I am trying to prove the following are equivalent

1. $(X_t,\mathcal{F}_t)$ is a submartingale, i.e. $E[X_t|\mathcal{F}_s]\ge X_s\;\forall t\ge s$
2. $\int_A X_t dP\ge \int_A X_s dP, \;\;\;\forall A\in\mathcal{F}_s$

Is my attempt below correct? Is there any better/quicker way?

Answer 1

Using the same reasoning as in this post, we can see that for random variables $Y$, $Z$ which are $\mathcal{G}$-measurable, $Y\ge Z$ iff $E[Y1_A]\ge E[Z1_A]$ for every $A\in\mathcal{G}$.

$1)\implies 2)$ : Suppose $E[X_t|\mathcal{F}_s]\ge X_s$ . Since $1_A$ is positive we get by the monotonicity of expectation that $E[E[X_t|\mathcal{F}_s]1_A]\ge E[X_s1_A]$. But since $E[E[X_t|\mathcal{F}_s]1_A]=E[E[X_t1_A]|\mathcal{F}_s]=E[X_t1_A]$ the result follows.

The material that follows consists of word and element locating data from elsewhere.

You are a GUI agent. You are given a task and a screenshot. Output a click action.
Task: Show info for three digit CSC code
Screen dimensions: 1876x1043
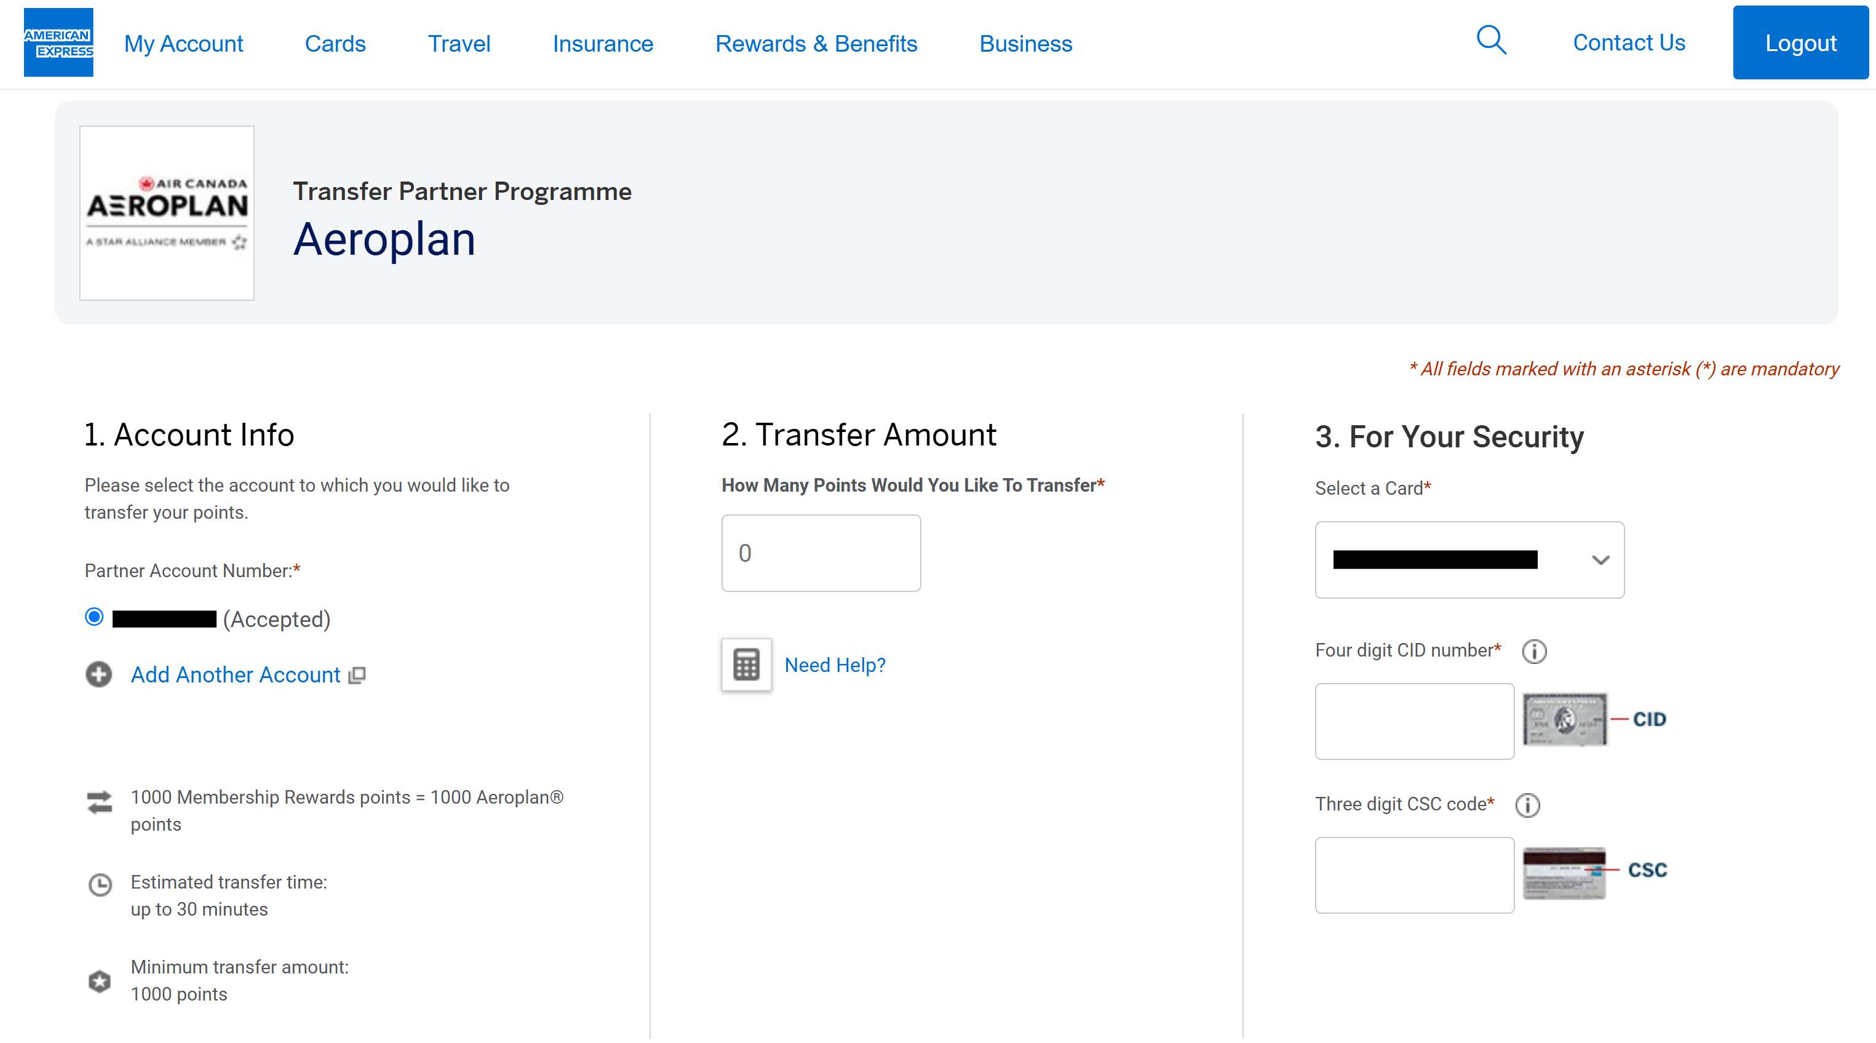click(1527, 805)
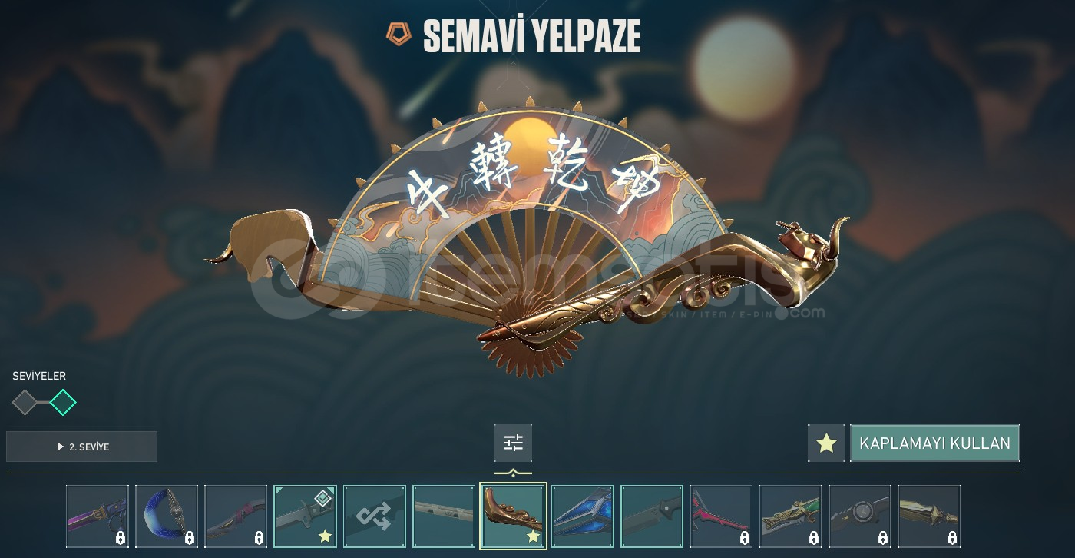Image resolution: width=1075 pixels, height=558 pixels.
Task: Click the Kaplamayı Kullan button
Action: tap(934, 443)
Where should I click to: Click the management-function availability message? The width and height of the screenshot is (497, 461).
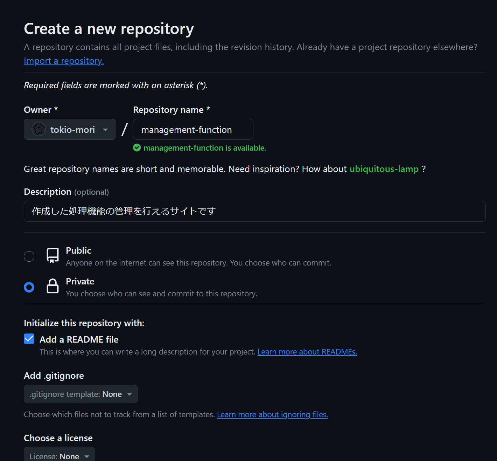[205, 148]
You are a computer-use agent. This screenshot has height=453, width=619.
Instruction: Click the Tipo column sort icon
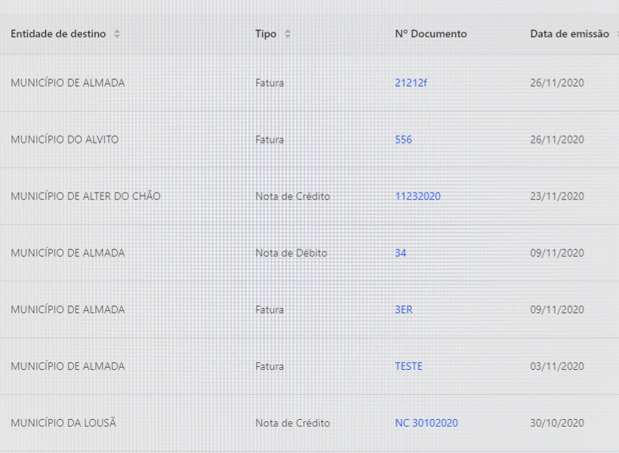(x=288, y=34)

$2\implies 1)$ : Suppose $E[X_t1_A]\ge E[X_s1_A]$ for every $A\in\mathcal{F}_s$. Now note $E[X_t1_A]=E[E[X_t1_A]|\mathcal{F}_s]=E[E[X_t|\mathcal{F}_s]1_A]$ so we get $E[E[X_t|\mathcal{F}_s]1_A]\ge E[X_s1_A]$ for every $A\in\mathcal{F}_s$ and so by the remark at the beginning combined with the fact that $E[X_t|\mathcal{F}_s]$ is $\mathcal{F}_s$-measurable, we get $E[X_t|\mathcal{F}_s]\ge X_s$.